Es geht meist darum, die Spielpartner einzuschätzen – auf einer Skala von 1 bis 10: Wie hübsch findet dein Gegenüber sich? Oder: Welches Tier wäre deine Nachbarin gern? Und schon kann man prima in Fettnäpfchen treten und damit Wahrheiten generieren und eine Menge über andere Menschen lernen, ohne Verhaltensmuster tatsächlich zu ändern – typisch Therapie eben. Wer weiß schon, ob nicht auch in richtigen Therapien die ganze Zeit „Therapy“ gespielt wird.
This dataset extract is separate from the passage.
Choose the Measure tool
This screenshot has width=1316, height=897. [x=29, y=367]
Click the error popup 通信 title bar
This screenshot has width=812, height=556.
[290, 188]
Zumindest in Gestalttherapien.
Meine beiden Alltime-Lieblingsspiele „Schlapp hat den Hut verloren“ und „Käptn Böff trinkt zum ersten Mal – Prost“ sind ebenfalls Disziplinen, in denen ich gern mal gegen die Angstgegnerin antreten würde. Dann hätte sich das was mit diesen ewigen dummen Fragen nach der drittgrößten Insel oder danach, wann Hermann Kemper sein Patent für die Magnetschwebebahn anmeldete. Wer weiß denn schon, dass Borneo größer als Madagaskar ist? Wenn Borneo so groß wäre, wieso gibt es dann kein Fahrtenlied dazu, hmm? „Wir lagen vor Bornejoho / und hatten ein Fest an Bord …“? Klänge doch auch gut.
Und wie die Elefantenkuh hieß, die damals in Wuppertal aus der Schwebebahn in die Wupper sprang, das weiß ich natürlich: Tuffi. Übrigens und apropos: Ausschließlich in Borneo gibt es den Borneozwergelefanten, der zufällig genauso groß ist wie Tuffi, als sie damals von Bord ging. Nur mal so nebenbei. Aber mich fragt ja keiner.